Data to process:
------------------------------------------------------------

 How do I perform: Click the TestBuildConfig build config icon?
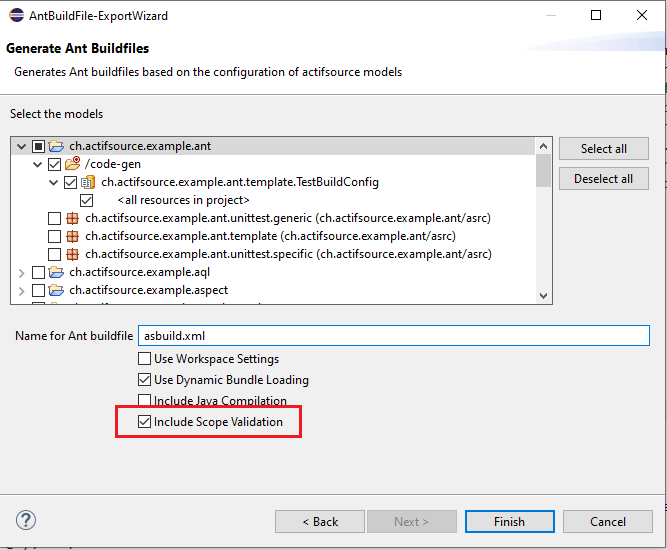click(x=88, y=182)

------------------------------------------------------------

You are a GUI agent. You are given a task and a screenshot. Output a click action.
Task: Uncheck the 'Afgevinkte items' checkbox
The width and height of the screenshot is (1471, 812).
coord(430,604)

------------------------------------------------------------

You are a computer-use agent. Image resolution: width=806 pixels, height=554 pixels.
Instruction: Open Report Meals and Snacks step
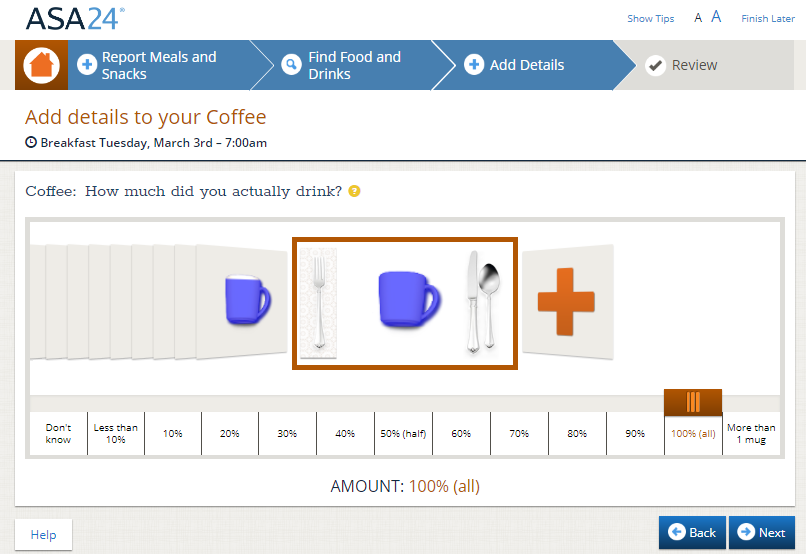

------------------------------------------------------------

Challenge:
Give the lines starting with the line containing "How do I perform: Click" and going on through the line containing "click(x=88, y=182)" as a JSON list of strings, one string per line, with blank lines left out. Leave the pictures out of the answer.

Exercise result:
[
  " How do I perform: Click the TestBuildConfig build config icon?",
  "click(x=88, y=182)"
]